The building and maintenance of the infrastructure of cities is a fundamental aspect of biopolitics, and the failure of infrastructure after Katrina illuminates its operation. Consider the meaning of biopower: Foucault argues that if, in premodern times, sovereignty was exercised by taking people’s lives or letting them live, modern power would now also operate by making people live and letting them die.69 This happens not just at the level of individuals but also in aggregates, including with regard to the engineering of environments. Foucault notes that “this includes the direct effects of the geographical, climatic, or hydrographic environment: the problem, for instance, of swamps”70—so important in shaping New Orleans. “And also the problem of the environment to the extent that it is not a natural environment, that it has been created by the population and therefore has effects on that population. This is, essentially, the urban problem.”71 The infrastructure of New Orleans was meant to foster life in the city—but for some more than others.
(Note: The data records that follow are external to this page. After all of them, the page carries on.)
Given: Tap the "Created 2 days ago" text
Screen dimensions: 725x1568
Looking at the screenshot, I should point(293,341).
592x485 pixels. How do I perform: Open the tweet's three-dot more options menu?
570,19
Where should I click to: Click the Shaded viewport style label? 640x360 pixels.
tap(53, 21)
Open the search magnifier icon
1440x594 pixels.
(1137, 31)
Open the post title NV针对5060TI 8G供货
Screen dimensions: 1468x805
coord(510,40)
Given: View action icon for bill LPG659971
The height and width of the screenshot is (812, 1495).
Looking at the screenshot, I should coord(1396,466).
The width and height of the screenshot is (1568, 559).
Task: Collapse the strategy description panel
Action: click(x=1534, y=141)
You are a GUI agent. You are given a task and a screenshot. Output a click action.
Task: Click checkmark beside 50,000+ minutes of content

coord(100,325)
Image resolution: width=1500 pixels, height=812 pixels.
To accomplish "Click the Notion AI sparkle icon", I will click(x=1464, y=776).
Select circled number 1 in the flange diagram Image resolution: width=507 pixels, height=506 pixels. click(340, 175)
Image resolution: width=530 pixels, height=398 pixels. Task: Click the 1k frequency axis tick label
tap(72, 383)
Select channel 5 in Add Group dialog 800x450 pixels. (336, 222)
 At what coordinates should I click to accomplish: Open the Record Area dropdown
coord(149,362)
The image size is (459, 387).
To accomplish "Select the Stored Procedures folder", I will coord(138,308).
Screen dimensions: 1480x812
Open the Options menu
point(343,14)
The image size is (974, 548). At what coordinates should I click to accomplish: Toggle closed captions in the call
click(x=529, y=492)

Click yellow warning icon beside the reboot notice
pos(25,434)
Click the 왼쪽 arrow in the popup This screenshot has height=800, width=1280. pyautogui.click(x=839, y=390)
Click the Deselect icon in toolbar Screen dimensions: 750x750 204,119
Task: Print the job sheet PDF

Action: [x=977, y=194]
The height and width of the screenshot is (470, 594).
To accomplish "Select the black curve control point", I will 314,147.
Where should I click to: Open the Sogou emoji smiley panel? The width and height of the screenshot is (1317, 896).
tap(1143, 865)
If the infrastructure was built to differentially foster life, in the aftermath of its failure, the inaction in the face of need intensified inequities in ways that are also revealing. The operation of racism is at stake. In his lecture, Foucault is interested in the connection between biopolitics and racism in a different sense, of eugenics, of “purifying the race”—as exemplified most starkly in Nazi Germany’s extermination of those groups of people who were considered to be biologically inferior.72 Foucault points out that the biopolitics of fostering the life of those who are legitimately part of the society can be a justification for killing those who are not. But even when racism is warlike, as when enforced by the National Guard, it is not necessarily eugenic. A racist biopolitics need not be eugenic to have racially disparate deadly impacts. Hurricane Katrina and its aftermath are emblematic of a biopolitics of racism that operates by defining who is and is not part of the society that must be defended. The most pervasive element of the racialized control of life and death is enacted, not by killing those considered to be outside of and a threat to society, but by neglecting to foster the lives of those considered to be less than full members of society.73

This chapter builds on the previous one not just chronologically but analytically as well. Some analysts have put the suffering of Katrina explicitly into the context of post-9/11 America, in which political goals took precedence over authentic disaster preparedness.74 In neither case did crisis spur investment in or engagement with addressing chronic health inequalities. As political scientist Melissa Harris-Perry has argued, “the entire nation grieved over the losses in New Orleans, but for black America, the aftermath of Hurricane Katrina forced the question of whether black people were truly American citizens worthy of fair treatment, swift response, and unchallenged rescue.”75

In the days, weeks, and years that have followed, tracking pharmaceutical travels reveals how (lack of) access to medicines reflected (lack of) access to citizenship and health for the racialized population impacted by Hurricane Katrina and its aftermath. As the next chapter turns to more explicitly biopolitical questions of “biological citizenship” that come to the fore in the structure of mass incarceration, this fundamental question of the racialization of American citizenship in its broadest senses remains inescapable.